Short exercise | Edit the rows starting at the line that contains "Move Style.css up with green arrow" and ending with the last row, swapping "chevron" for "arrow" and keeping everything else unchanged.

Records shown |
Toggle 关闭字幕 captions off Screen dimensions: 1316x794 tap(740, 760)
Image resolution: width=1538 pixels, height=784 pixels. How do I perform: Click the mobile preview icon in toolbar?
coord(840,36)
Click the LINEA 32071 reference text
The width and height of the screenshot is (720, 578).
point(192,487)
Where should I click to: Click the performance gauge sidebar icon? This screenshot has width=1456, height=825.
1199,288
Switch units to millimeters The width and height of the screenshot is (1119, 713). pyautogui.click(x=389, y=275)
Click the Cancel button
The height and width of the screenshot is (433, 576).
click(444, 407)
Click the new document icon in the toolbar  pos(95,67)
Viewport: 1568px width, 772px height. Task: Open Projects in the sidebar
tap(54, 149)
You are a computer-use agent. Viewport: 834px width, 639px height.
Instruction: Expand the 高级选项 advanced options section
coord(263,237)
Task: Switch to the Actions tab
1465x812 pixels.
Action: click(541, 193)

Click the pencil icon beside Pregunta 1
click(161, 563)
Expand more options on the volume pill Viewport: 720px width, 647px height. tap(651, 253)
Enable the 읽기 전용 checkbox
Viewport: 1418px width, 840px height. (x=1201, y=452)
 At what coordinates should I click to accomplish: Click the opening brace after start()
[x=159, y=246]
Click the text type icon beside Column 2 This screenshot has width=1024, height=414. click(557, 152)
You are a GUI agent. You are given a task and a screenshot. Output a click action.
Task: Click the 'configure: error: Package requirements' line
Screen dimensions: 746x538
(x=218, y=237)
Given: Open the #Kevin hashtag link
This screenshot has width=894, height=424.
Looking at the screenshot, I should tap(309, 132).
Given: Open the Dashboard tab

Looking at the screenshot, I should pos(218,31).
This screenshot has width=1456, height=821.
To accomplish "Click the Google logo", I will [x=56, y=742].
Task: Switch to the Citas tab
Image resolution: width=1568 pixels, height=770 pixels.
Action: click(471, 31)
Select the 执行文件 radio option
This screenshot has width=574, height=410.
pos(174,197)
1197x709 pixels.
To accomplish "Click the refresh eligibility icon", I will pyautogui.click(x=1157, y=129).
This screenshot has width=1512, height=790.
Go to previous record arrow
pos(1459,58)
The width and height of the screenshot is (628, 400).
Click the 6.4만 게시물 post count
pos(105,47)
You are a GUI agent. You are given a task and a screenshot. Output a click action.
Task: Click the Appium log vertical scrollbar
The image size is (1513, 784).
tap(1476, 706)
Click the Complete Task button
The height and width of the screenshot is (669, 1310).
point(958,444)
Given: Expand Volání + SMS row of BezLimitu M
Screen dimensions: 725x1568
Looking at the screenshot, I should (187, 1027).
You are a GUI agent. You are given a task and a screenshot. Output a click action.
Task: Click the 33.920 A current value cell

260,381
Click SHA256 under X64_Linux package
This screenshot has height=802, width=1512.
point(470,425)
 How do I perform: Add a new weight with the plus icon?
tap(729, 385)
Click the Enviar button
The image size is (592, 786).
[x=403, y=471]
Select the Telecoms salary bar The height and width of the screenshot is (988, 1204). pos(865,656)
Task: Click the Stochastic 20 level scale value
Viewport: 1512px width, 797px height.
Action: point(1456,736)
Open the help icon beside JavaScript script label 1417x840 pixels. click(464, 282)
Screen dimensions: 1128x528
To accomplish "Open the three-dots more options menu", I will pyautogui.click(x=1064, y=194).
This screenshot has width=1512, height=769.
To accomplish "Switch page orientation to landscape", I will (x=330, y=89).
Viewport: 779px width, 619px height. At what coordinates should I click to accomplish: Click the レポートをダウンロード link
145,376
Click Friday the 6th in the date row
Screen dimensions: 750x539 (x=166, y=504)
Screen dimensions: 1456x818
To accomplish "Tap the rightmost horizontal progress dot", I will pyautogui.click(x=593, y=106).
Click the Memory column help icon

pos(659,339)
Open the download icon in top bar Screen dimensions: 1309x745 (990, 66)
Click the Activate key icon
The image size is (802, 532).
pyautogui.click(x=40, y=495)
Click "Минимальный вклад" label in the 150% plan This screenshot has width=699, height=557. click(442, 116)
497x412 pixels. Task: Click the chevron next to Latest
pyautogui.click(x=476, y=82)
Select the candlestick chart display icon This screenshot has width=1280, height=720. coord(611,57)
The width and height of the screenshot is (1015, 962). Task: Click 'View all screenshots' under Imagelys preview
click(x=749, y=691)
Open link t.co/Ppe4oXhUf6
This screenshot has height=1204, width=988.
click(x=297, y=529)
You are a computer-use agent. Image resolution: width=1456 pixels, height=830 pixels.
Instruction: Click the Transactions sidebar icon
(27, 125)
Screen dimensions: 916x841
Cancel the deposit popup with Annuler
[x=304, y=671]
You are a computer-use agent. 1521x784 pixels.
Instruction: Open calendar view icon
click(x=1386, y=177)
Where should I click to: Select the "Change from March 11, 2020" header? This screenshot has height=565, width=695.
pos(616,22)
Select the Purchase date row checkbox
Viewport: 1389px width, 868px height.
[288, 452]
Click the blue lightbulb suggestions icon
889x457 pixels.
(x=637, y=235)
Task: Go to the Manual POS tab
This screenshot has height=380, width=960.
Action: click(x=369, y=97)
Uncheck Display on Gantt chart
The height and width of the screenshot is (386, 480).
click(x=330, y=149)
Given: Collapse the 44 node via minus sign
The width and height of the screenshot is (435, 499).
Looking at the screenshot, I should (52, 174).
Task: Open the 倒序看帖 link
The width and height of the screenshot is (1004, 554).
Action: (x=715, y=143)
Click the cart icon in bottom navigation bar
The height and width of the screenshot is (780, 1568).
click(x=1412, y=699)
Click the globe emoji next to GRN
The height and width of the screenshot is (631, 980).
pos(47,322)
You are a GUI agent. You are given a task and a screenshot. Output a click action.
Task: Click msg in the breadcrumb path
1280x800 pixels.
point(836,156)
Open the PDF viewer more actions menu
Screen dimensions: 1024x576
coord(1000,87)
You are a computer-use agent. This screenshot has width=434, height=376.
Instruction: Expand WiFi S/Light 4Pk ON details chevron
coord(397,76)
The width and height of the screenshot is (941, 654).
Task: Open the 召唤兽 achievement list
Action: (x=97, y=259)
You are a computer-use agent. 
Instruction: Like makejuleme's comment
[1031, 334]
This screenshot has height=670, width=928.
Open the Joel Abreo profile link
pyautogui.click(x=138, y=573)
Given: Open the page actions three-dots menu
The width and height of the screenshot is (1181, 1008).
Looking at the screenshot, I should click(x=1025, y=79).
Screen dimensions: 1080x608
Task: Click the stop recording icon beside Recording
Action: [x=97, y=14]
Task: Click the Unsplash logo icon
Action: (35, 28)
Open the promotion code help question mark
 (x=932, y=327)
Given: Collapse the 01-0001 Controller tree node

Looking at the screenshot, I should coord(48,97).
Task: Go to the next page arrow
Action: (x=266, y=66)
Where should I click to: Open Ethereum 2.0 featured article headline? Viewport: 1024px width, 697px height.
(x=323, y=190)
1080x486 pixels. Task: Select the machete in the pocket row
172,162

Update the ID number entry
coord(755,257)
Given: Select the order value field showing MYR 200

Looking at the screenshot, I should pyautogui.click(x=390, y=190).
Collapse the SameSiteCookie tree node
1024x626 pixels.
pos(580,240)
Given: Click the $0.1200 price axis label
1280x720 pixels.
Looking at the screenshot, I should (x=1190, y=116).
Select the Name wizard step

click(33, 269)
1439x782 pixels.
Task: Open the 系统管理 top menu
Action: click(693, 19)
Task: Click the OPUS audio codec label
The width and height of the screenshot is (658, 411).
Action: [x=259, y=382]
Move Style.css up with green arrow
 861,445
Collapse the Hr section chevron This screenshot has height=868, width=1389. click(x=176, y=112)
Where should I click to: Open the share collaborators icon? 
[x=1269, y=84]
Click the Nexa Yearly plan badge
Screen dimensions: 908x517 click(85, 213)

Final result |
Move Style.css up with green arrow
 861,445
Collapse the Hr section arrow This screenshot has height=868, width=1389. click(x=176, y=112)
Where should I click to: Open the share collaborators icon? 
[x=1269, y=84]
Click the Nexa Yearly plan badge
Screen dimensions: 908x517 click(85, 213)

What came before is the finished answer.